IDF Blue Flag Takes to the Skies

The Blue Flag emblem of the biennial, multinational air event hosted by Israel. (Ofer Zidon/Flash90)

The skies of southern Israel were more crowded than usual on Sunday, as air squadrons of nine countries including Israel began eleven days of joint exercises known as Blue Flag.

This is the third and largest yet in the IDF-hosted Blue Flag series, with about 1,000 officers, pilots and technicians representing India, the United States, Greece, Poland, France, Italy and Germany and an unidentified eighth country taking part.

In addition, expert military observers will be on hand from nearly 40 other countries for the premier aerial event.
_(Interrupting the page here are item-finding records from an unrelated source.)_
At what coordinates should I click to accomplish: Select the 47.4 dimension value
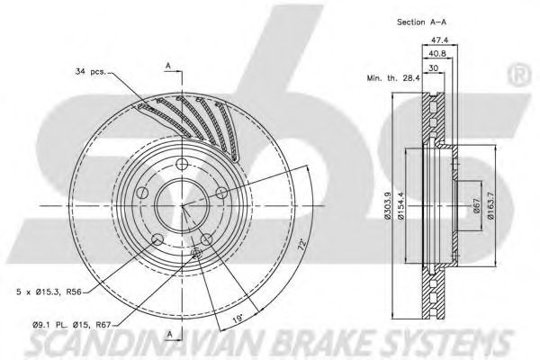point(440,40)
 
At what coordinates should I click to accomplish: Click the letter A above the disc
point(167,64)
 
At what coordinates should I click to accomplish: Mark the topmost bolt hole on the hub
point(181,163)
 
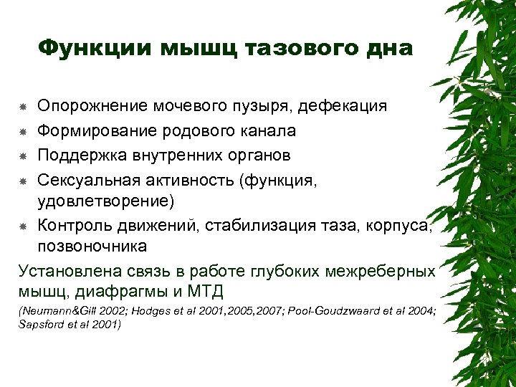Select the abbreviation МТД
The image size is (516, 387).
(207, 291)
This will be the air force of India’s debut in Blue Flag, another sign of the improving military ties between Yerushalayim and Delhi.
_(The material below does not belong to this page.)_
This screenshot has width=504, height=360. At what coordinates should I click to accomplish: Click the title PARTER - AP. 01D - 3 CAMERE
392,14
The Indian Air Force sent a C-130J transport plane, and a 45-member contingent, including Garud commandos. Other countries sent fighter jets, transport planes and refueling aircraft.
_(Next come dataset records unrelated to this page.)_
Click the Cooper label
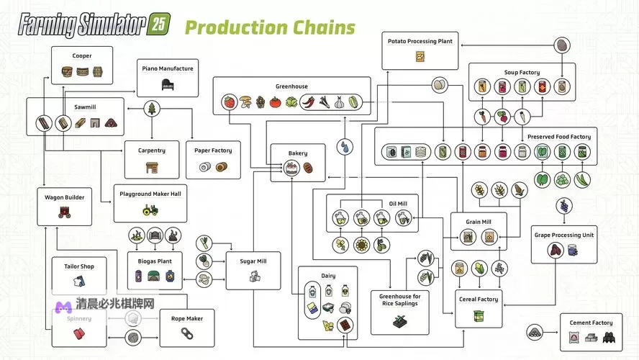[x=81, y=55]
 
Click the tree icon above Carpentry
[x=153, y=109]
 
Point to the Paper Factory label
[x=213, y=150]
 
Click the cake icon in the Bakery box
[x=291, y=168]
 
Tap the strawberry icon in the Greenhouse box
[x=230, y=102]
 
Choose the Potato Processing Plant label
[x=420, y=42]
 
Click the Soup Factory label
[x=522, y=73]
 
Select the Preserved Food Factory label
[x=559, y=137]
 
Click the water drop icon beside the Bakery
[x=347, y=146]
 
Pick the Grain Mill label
[x=479, y=222]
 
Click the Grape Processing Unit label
[x=563, y=235]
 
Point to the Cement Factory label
[x=591, y=323]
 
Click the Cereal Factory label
[x=478, y=300]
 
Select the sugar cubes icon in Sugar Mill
[x=254, y=276]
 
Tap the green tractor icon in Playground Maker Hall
[x=150, y=210]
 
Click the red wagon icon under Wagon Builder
[x=65, y=211]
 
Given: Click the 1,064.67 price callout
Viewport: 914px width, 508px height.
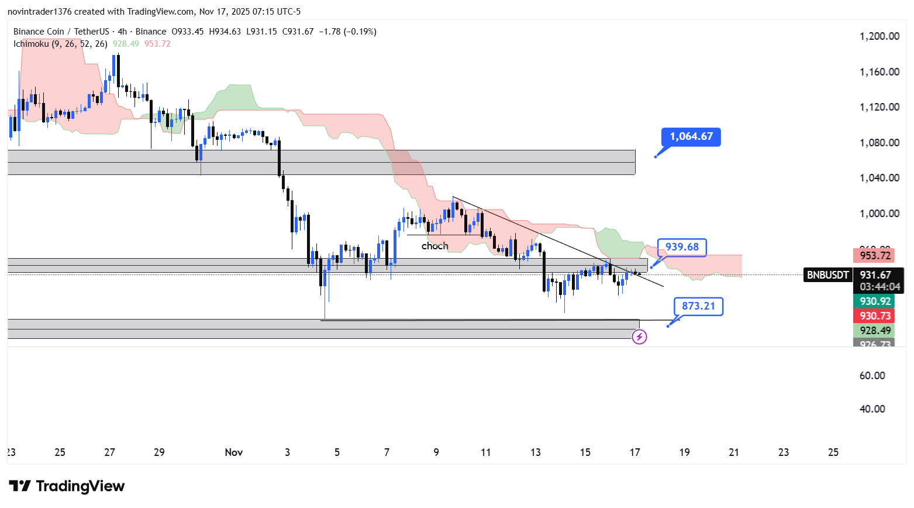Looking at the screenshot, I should pos(691,137).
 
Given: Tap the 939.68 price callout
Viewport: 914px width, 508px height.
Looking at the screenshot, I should pos(682,247).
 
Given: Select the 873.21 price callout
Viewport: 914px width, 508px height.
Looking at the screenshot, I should pos(698,306).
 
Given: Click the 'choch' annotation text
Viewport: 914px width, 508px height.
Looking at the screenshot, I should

The IDF notified local authorities and residents in the south not to be alarmed by the increased activity of military aircraft in the area. But as a further precaution, the military scaled back the amount of time the planes will be flying and the areas in which they will operate, “in order not to interfere with civilian flights to Eilat,” the army said.

The base for the exercise is the Israeli Air Force’s Ovda base, north of Eilat.

“The participating nations arrived in Israel in their own aircraft and will practice different situations and scenarios,” the IDF said.

The participating countries will test their combat readiness in simulated actions in which the IDF’s so-called Red Squadron will play the role of an enemy force.

According to the IDF, the goal of the exercise is to both improve technical ability and to strengthen the “diplomatic cooperation between the countries.”

Dr. Eran Lerman of the Jerusalem Institute for Strategic Studies told Tazpit Press Service (TPS) that while the exercise is useful in exposing the IAF to the operational methods of other air forces, its importance was chiefly in the participation of pilots from several countries with whom strategic, diplomatic and security relations are steadily developing.

“It is a very interesting list, which includes two countries in the Mediterranean with whom we have defense ties, Italy and Greece; of course, the United States, Germany – which in itself is noteworthy, German fighter pilots coming to Israel to train; Poland and India. It is a list of countries that are key to Israel’s long-term strategic perceptions and with whom Israel is deepening its ties on a broad spectrum of issues, not just defense ties but also economic, technological and diplomatic ties. The exercise emphasizes that Israel’s strategic horizons are broadening,” Lerman said.